Pendidik harus Pengasih dan Adil
b.
Hadis kedua
عَنْ عَائِشَةَ اَنَّهَا قَالَتْ جَاءَتْنِيْ مِسْكِيْنَةٌ تَحْمِلُ ابْنَتَيْنِ لَهَا فَأَطْعَمْتُهَا ثَلاَثَ
تَمَرَاتٍ فَأعْطَتْ كُلَّ وَاحِدَةٍ مِنْهُمَا
تَمْرَةً وَرَفَعَتْ إِلَى فِيْهَا تَمْرَةً لِتَأكُلُهَا فَاسْتَطْعَمَتْهَا ابْنَتَاهَا
فَشَقَّتْ التَّمْرَةِ الَّتِي كَانَتْ تُرِيْدُ أَنْ تَأكُلُهَا بَيْنَهُمَا فَأَعْجَبَنِي
شَأَنُهَا فَذَكَرْتُ الّذِيْ صَنَعَتْ لِرَسُوْلِ اللهِ صَلَّى اللهِ عَليْهِ وَسَلَّمَ
فَقَالَ إِنّ اللهِ قَدْ أَوْجَبَ لَهَا بِهَا الْجَنَّةَ أَوْ أَعْتَقَهَا بِهَا
مِنْ النَّارِ
Kosa
Kata (Mufradat)
|
Artinya
|
مِسْكِيْنَةٌ
|
Wanita miskin (peminta atau
pengemis)
|
فَأَطْعَمْتُهَا
|
Maka aku beri makanan dia
|
إِلَى فِيْهَا
|
Ke mulutnya, kata في asalnya فم berarti
mulut
|
فَاسْتَطْعَمَتْهَ
|
Maka dia minta makan akan dia
|
فَشَقَّتْ التَّمْرَةِ
|
Maka ia membelah, memotong,
memotek kurma itu
|
فَأَعْجَبَنِي شَأَنُهَا
|
Maka kondisinya mengherankan aku
|
أَوْجَبَ لَهَا
|
Wajib baginya, berhak baginya
|
أَعْتَقَهَا
|
Memerdekakannya
|
1) Terjemahan
Dari Aisyah r.a
berkata: “ada seorang perempuan miskin datang kepadaku dengan membawa kedua
anak perempuannya ,maka saya berikan kepadanya tiga butir biji kurma.

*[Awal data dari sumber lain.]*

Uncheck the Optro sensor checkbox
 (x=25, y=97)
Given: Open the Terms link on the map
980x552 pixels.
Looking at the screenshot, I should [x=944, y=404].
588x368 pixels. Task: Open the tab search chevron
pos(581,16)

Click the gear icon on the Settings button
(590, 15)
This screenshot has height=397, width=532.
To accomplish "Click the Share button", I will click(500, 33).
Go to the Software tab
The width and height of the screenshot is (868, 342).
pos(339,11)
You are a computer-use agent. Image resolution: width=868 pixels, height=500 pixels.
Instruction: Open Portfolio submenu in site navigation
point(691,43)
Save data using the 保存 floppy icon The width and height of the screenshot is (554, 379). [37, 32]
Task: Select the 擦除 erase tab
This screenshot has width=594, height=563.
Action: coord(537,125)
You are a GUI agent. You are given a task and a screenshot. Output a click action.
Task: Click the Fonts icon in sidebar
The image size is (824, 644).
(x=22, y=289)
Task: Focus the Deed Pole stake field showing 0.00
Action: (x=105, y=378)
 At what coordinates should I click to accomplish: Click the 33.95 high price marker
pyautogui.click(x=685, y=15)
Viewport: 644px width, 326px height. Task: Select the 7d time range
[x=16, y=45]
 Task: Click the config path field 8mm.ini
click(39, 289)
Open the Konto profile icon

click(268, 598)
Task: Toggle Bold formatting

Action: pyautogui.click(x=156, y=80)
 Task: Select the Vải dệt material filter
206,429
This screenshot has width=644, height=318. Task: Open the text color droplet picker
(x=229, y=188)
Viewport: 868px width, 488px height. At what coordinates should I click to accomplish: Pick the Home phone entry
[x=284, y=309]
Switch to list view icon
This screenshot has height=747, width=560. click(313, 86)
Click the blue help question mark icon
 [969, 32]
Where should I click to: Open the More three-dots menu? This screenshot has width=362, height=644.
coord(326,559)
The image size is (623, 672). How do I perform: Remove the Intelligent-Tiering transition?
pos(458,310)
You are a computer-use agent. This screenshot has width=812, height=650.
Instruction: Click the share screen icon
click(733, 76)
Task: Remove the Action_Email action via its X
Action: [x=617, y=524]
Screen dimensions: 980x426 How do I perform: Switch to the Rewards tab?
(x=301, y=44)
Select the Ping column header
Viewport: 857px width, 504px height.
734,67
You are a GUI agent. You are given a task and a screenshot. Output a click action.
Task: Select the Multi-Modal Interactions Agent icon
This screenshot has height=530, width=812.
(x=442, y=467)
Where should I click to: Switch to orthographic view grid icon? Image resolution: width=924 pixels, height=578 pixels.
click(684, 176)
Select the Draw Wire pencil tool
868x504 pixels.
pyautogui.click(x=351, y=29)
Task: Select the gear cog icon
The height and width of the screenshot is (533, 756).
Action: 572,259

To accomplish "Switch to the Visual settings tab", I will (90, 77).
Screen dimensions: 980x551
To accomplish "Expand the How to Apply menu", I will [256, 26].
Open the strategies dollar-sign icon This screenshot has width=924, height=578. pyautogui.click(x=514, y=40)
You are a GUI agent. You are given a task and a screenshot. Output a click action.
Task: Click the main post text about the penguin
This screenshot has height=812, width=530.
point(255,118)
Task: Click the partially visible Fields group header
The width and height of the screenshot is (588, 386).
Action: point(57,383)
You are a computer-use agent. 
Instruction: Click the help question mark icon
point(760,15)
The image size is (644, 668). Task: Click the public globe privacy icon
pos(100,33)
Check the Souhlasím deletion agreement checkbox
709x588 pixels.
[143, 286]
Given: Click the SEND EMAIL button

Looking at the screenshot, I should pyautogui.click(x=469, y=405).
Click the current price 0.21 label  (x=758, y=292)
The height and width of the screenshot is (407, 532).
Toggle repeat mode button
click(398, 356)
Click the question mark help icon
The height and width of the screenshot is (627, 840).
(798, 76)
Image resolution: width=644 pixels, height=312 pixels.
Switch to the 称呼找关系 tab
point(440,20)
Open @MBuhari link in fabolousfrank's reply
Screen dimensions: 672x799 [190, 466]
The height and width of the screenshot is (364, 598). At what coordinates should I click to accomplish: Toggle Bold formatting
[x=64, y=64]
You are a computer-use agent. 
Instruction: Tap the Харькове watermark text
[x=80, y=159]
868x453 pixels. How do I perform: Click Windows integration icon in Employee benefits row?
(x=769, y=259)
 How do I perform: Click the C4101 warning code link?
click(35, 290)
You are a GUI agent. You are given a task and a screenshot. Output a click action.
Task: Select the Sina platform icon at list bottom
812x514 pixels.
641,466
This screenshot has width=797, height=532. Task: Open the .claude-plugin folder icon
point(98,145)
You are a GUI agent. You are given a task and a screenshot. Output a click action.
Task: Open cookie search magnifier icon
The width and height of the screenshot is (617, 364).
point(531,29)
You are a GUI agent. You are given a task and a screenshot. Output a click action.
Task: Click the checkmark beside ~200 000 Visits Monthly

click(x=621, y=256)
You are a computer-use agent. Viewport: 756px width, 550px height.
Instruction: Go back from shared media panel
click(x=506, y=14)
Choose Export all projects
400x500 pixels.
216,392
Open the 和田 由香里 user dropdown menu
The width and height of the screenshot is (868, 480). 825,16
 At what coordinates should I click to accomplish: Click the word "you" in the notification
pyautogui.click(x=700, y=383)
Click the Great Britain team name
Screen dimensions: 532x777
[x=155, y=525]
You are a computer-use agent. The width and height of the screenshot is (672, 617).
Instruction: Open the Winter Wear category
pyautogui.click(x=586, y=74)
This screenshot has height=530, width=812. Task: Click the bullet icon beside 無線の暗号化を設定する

Ia
memberikan kepada masing-masing anaknya sebutir biji kurma dan yang sebutir
lagi sudah ia angkat ke mulutnya untuk di makan ,tetapi (tiba-tiba) diminta
oleh kedua anaknya juga, ia lalu membelah biji kurma yang akan di makannya itu
dan di bagi kepada kedua anaknya itu. Saya sangat kagum melihat perilaku orang
perempuan itu. Kemudian saya ceritakan kepada Rosulullah SAW, peristiwa yang
dilakukan wanita itu, beliau lantas bersabda :”Sesungguhnya Allah telah
menentukan surge baginya atau ia dibebaskan oleh api neraka lantaran
perbuatannya itu.”(HR.Muslim)
2) Penjelasan (Syarah Hadist)
Hadist di atas
menjelaskan adanya seorang wanita miskin bersama dua orang anak wanitanya
datang kepada Aisyah minta sedekah makanan.Wanita tersebut dikasih tiga butir
kurma.Tentunya sesuai dengan kondisi Aisyah pada saat itu adanya kurma yang
terbatas disamping sesuai dengan jumlah orang yakni seorang ibu dan dua orang anak
wanita. Kondisi Aisyah biasa-biasa saja. Sebagian riwayat menyatakan kalau pagi
hari tidak ada makanan apa-apa di rumah nabi berpuasa. Tiga butir kurma itu di
serahkan langsung ke tangan seorang ibu.
Tiga butir kurma itu di bagikan
secara adil oleh ibundanya masing-masing anak satu butir kurma dan yang satu
butir kurma dan yang satu butir lagi untuk ibunya. Begitu kedua anak mendapat
makanan langsung dimakan dengan lahapnya. Adapun ibundanya makan belakangan,
baru mengangkat tangan kanannya kearah mulut untuk memakannya ,belum sampai di
makan kedua anak tersebut minta makan lagi kepada ibunya,karena sebutir kurma
di rasa belum mengenyangkan. Hati seorang ibu yang penuh kasih sayang terhadap
anaknya dengan merelakan dirinya kelaparan agar anaknya bisa memakar sebutir
kurma.Pada kasus kedua datang seorang wanita peminta kerumah ali syah di rumah
tidak ada apa-apa melainkan sebutir kurma .pernyataan Aisyah.
فَلَمْ تَجِدْ
عِنْدِيْ شَيْئًا غَيْرَ تَمْرَةٍ
“Aku
tidak mendapatkan sesuatu di sisiku melainkan sebutir kurma”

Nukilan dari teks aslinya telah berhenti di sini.